How does an autonomous vehicle learn to avoid pedestrians and other obstacles?
Guest writer William Sachiti from the Academy of Robotics explains how autonomous vehicles are able to navigate around obstacles and avoid pedestrians…
To teach an autonomous vehicle to navigate its way around obstacles and avoid pedestrians – even if one runs out in front of it – we need to start by gathering huge quantities of data. To do this a data gathering car is used.
These custom-made vehicles, such as the example above produced by Pilgrim Motorsports with guidance from the Academy of Robotics in the UK, carry specialist sophisticated camera and computing equipment to be able to gather the required autonomous car data.

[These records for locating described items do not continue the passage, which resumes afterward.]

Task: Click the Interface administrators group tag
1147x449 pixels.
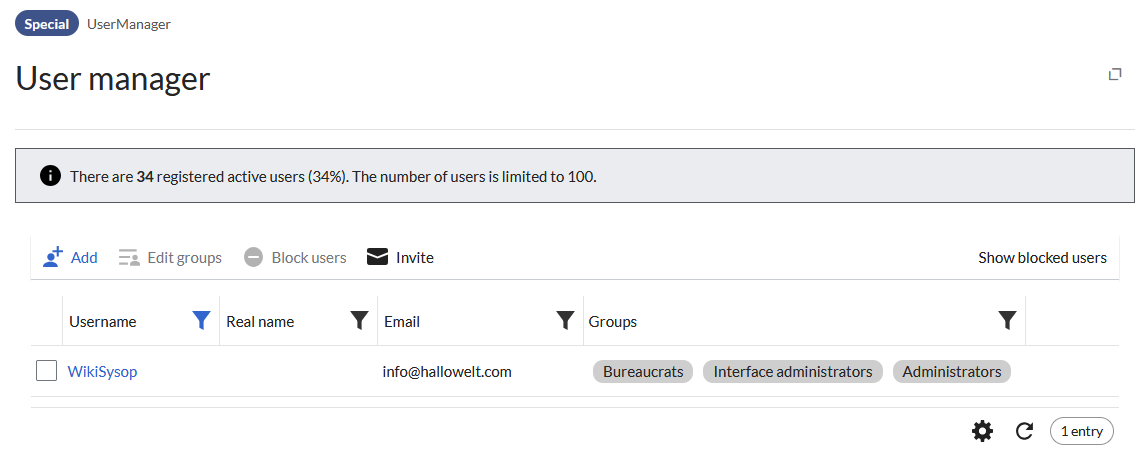Action: [x=792, y=372]
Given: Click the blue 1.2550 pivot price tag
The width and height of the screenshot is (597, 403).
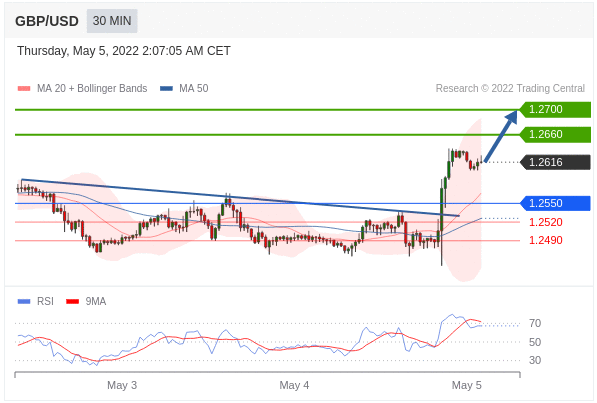Looking at the screenshot, I should click(x=555, y=203).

Its job is to go around a town to capture visual the data is in the form of video footage from up to 12 cameras with a combined 360 degree view around the car as well as capturing feedback from sensors and infrared detectors. This is all to gain a comprehensive understanding of the road environment and the road’s users, particularly in residential areas.

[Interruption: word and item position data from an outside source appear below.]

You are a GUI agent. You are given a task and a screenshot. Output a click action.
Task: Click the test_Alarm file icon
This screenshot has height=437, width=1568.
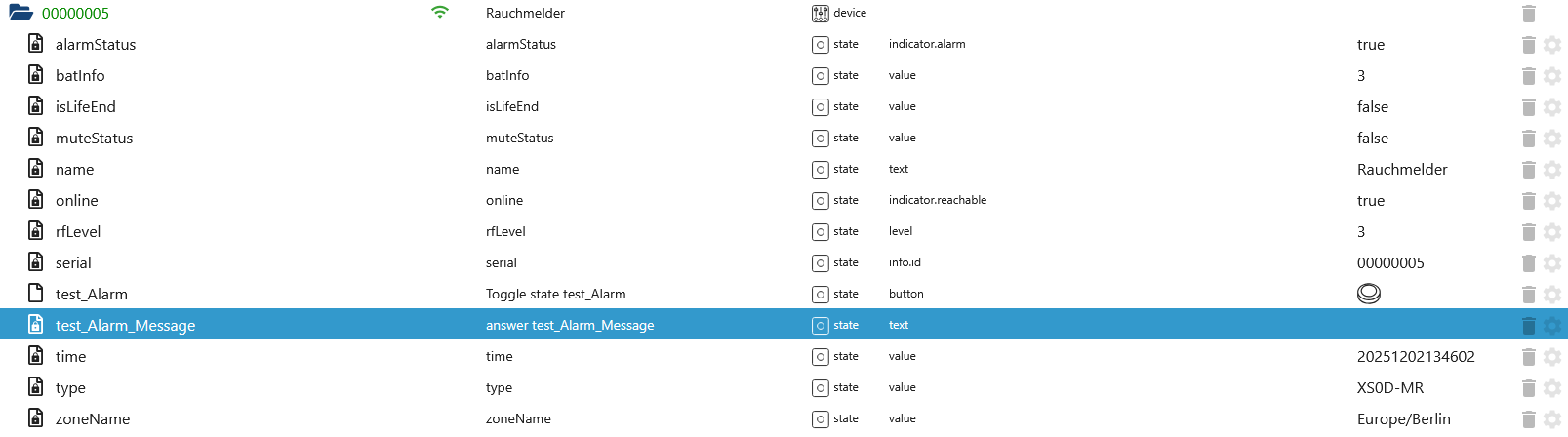coord(36,294)
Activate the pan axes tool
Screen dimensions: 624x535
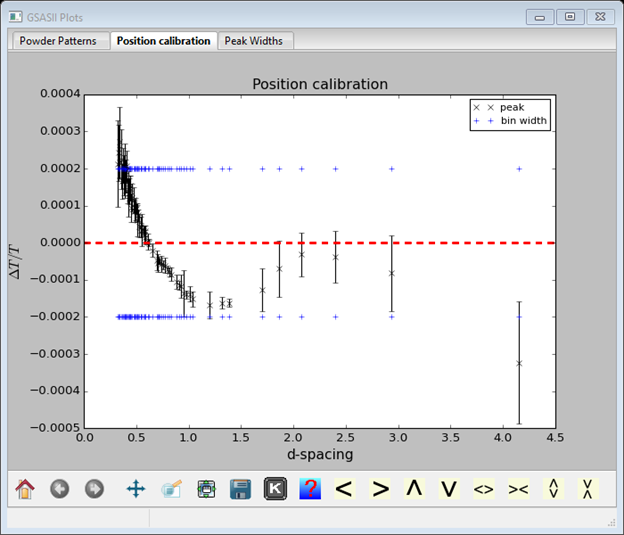click(136, 489)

This data is taken back to a bank of supercomputers which watch it over and over again to learn. This type of computer science is called machine learning and uses evolutionary neural networks. Neural Networks are a computer system modelled on the human brain and nervous system and we run computer algorithms on neural networks. In this way the algorithms not only learn but also evolve with each iteration. This is not dissimilar to how we, as humans, have to have driving lessons and we learn a little bit more with each session.

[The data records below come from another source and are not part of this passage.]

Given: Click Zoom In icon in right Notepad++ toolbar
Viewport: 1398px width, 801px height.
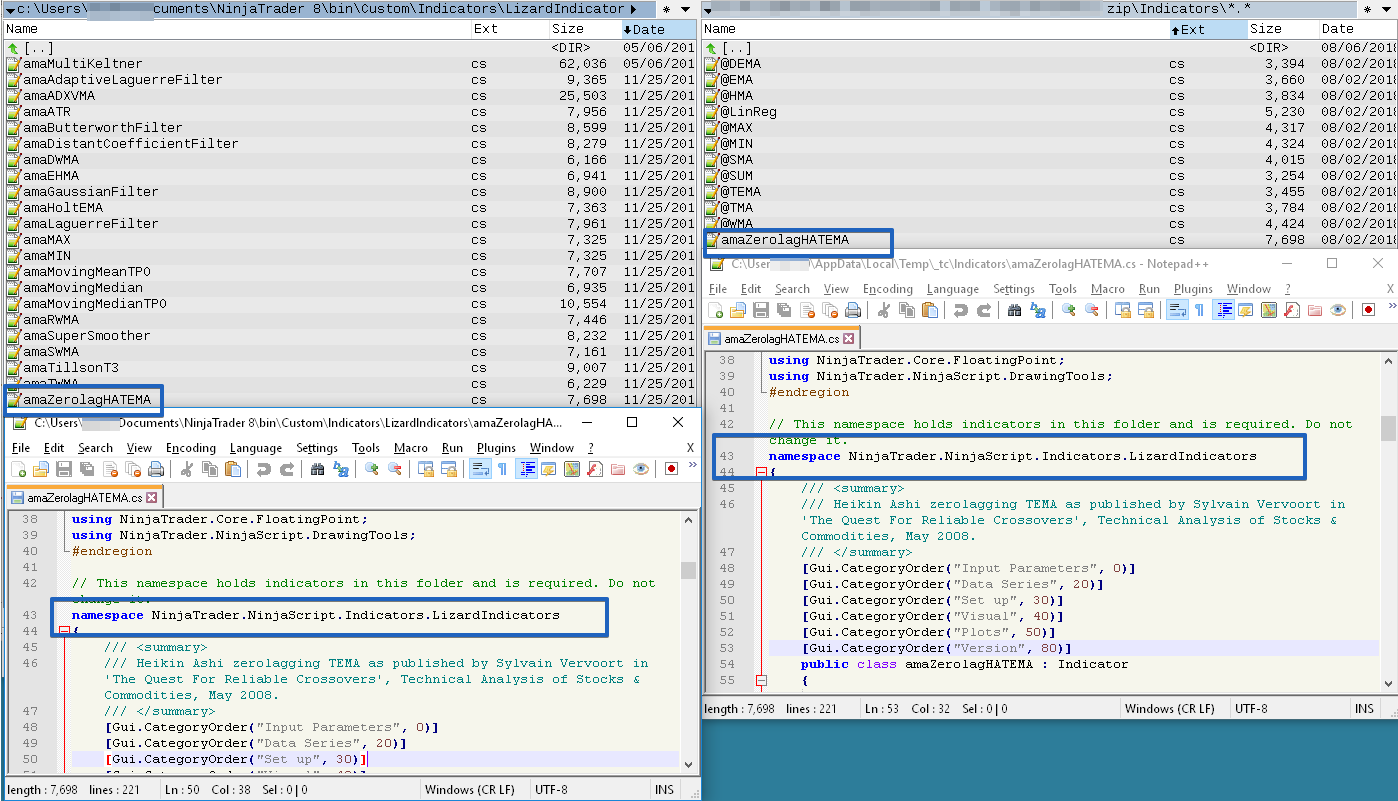Looking at the screenshot, I should pyautogui.click(x=1069, y=310).
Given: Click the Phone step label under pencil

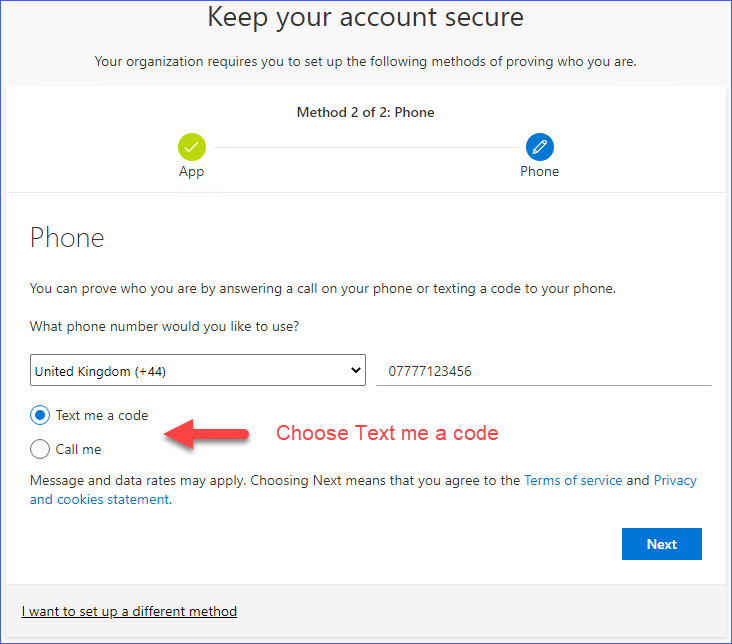Looking at the screenshot, I should tap(540, 171).
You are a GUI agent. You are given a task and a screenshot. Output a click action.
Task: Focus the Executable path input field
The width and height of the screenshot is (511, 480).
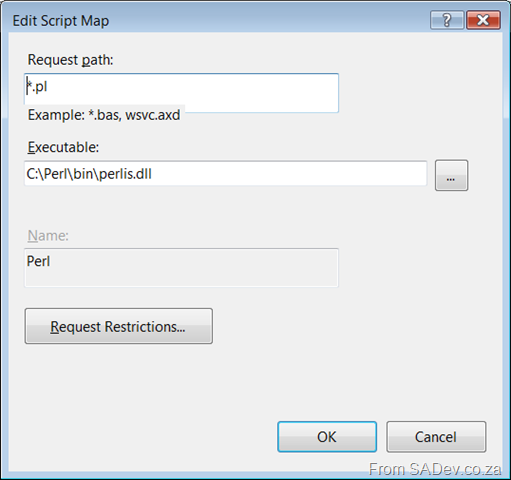tap(226, 173)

Much like a child is taught what objects are at school, we take images of similar scenes to roads where the car will drive. From these scenes we mark out (annotate) what objects are. Using machine learning, we apply the annotated data to an algorithm which now begins to compare images and learn the difference between a car, a pedestrian, cyclist road, sky, etc.
After some time of doing this and us showing the computer more complex or harder to understand scenes, the algorithm in the computer eventually figures out the rest by applying what it has been taught and what it sees.
Now that the algorithm can tell what objects are, we attach multiple cameras looking in all directions. And in real-time, the algorithm is able to identify pretty much everything that is relevant in a scene. Using onboard supercomputers, that are performing up to 7 trillion calculations per second, the camera data is interpreted to reveal something like the image below.
The next step is to predict what each person, car, bicycle, traffic light, is going to do next.
In the real world, if your smartphone were to slip from your fingers and start to fall, you know it will hit the ground; it is a simple predictable action with an inevitable result.
Similarly, the vehicle is able to see and identify pedestrians, cars, and bicycles etc. and then predict multiple realistic potential scenarios, taking action based on which potential scenarios are more likely to happen.
This is possible because from the frame of reference of the car, everything is happening very, very slowly. It sees the world at 1000 frames per second. To it, all objects on screen, are moving as slowly as snails!
A combined view of the world
We then fuse the findings from each camera creating a combined view of the world as seen by the car. This combined view gives us a more accurate account of what is happening in the world around it.
There is a similar process for a vehicle to know how to keep in lane, where the road is and where it needs to be driving.
The example below shows a vehicle driving through a residential street in the UK.
As the vehicle needs to give way, it highlights in red the areas that it cannot drive and in green the areas that it considers space which is free on the road. There is an entire algorithm with its own neural network which has been trained to understand just the road taking into account details like texture, colour, obstructions etc.
We also have sub systems for reading road markings and traffic signs. These subsystems, running in their own Neural Network, are combined to create one super view of the world as the car sees it.
The end result is that currently, some of our test vehicles driven by neural networks are already out performing human counterparts in many scenarios.
The first smartphones were giant bricks which could not do much more than make phone calls. As time went on, they got more advanced and could do more.
Self-driving vehicles are the result of years of computer science and their arrival is the next step in the evolution of vehicles. First, we saw vehicles with cruise control, then cruise control with lane assist, then self-parking and now we’re moving onto self-driving.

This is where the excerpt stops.